Peaty’s wheelchair-bound grandmother, Mavis Williams, 74, got a temporary tattoo, a copy of his lion tattoo, which delighted the British swimmer.

Mavis Williams, grandmother of Great Britain’s swimmer Adam Peaty, shows off her temporary tattoo, just like his grandson’s, during the swimming competition at the 2017 FINA World Championships in Budapest. (AFP/Ryland JAMES)

“That was crazy, I actually thought she had had a proper tattoo done, I thought ‘oh my god, what has she done, but she loves it,” said Peaty with a grin.

Bruno Fratus, who took silver in the men’s 50m freestyle on Saturday behind Caeleb Dressel of the USA, explained how his winged tattoo was done on a whim.

Brazil’s Bruno Fratus reacts after competing in the men’s 50m freestyle final at the 2017 FINA World Championships in Budapest. (AFP Photo/Christophe Simon)

“I trust the guy who does my tattoos so badly that I just give him my arms and say ‘do whatever you feel like as long as it’s not too crazy’ as I still got to wear short sleeves,” the 28-year-old told AFP.

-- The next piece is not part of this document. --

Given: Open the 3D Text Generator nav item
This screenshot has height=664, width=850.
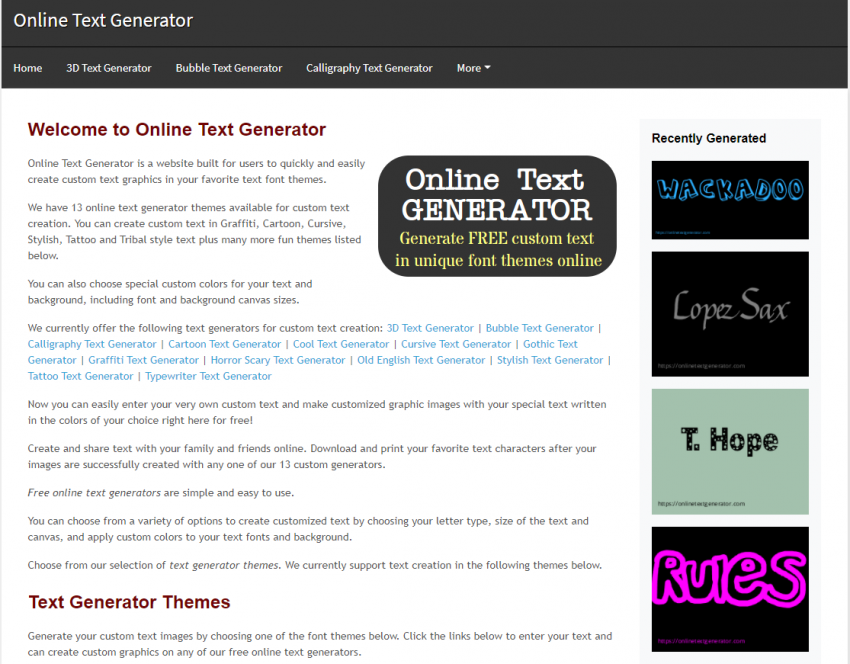Looking at the screenshot, I should tap(108, 68).
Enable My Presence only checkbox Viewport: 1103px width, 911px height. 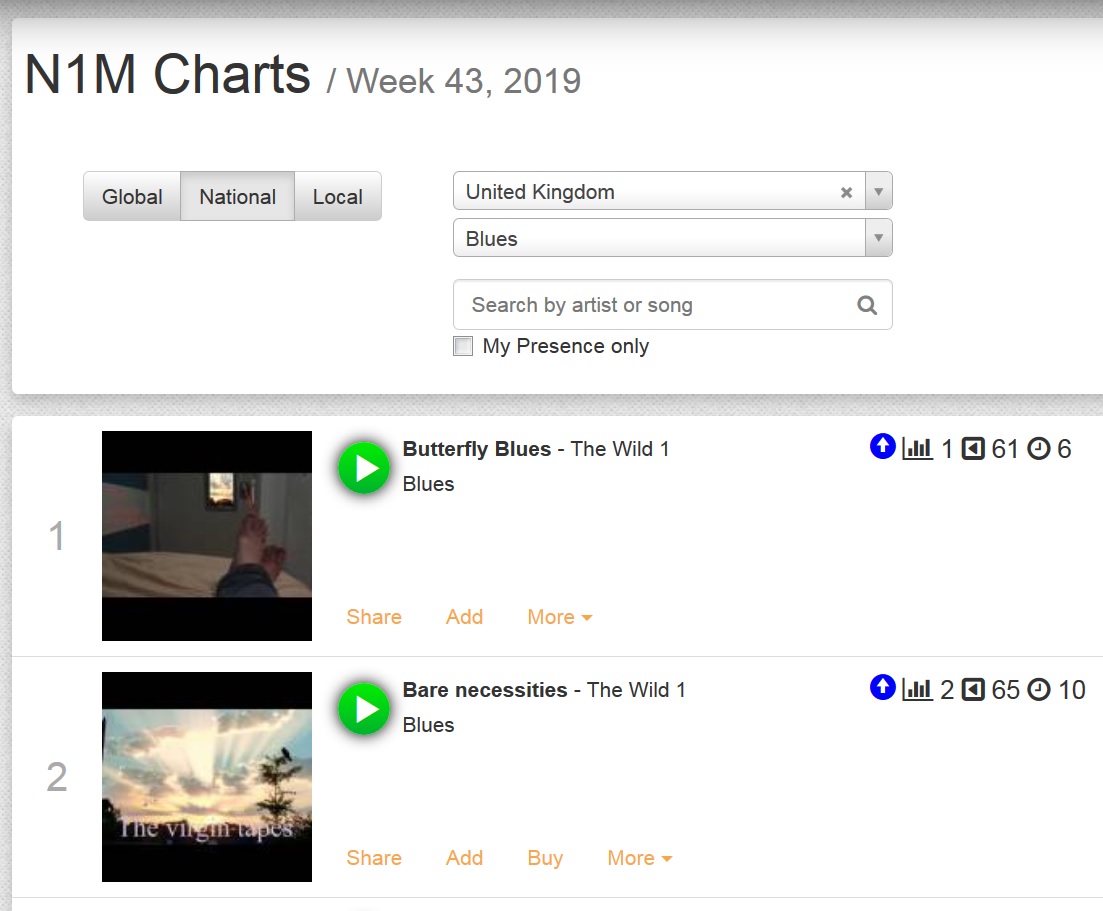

“As long as I have space and money I’ll keep doing it, and time off because every time you tattoo something you need 10 days off water,” he said. “That’s a graffiti I saw in Miami in Wynwood, I just took a picture and give it to him as a reference. That one’s just a wing.

“I woke up one morning and thought ‘I think I would look good with a wing on my arm’.”

His compatriot, Etiene Medeiros won the women’s 50m backstroke gold on Thursday and explained the differing motivations for her tattoos.

“I have an ocean mermaid on my forearm to bring its energy into my life, beneath it a lotus flower, which is rising from the ashes like a phoenix,” said the 26-year-old Brazilian. “Beneath that, an ‘ohana’ tattoo to remind me how blessed I am to have my family and friends.

Brazil’s Etiene Medeiros celebrates after winning the women’s 50m backstroke final during the swimming competition at the 2017 FINA World Championships in Budapest, on July 27, 2017 AFP/FERENC ISZA

“On my ankles, I have the name of my father and mother, I also have other ones which are hidden.”

South African-born Dutch swimmer Kyle Stolk boasts a springbok and an Irish shamrock displayed on a resplendent Dutch flag.

“I wanted to incorporate the three places that have made me where I am today,” said the swimmer, who learned his trade in Dublin, before moving to the Netherlands who he represented at the Rio Olympics.

“It might be a too flamboyant for some people but it means a lot to me, it’s who I am,” he said.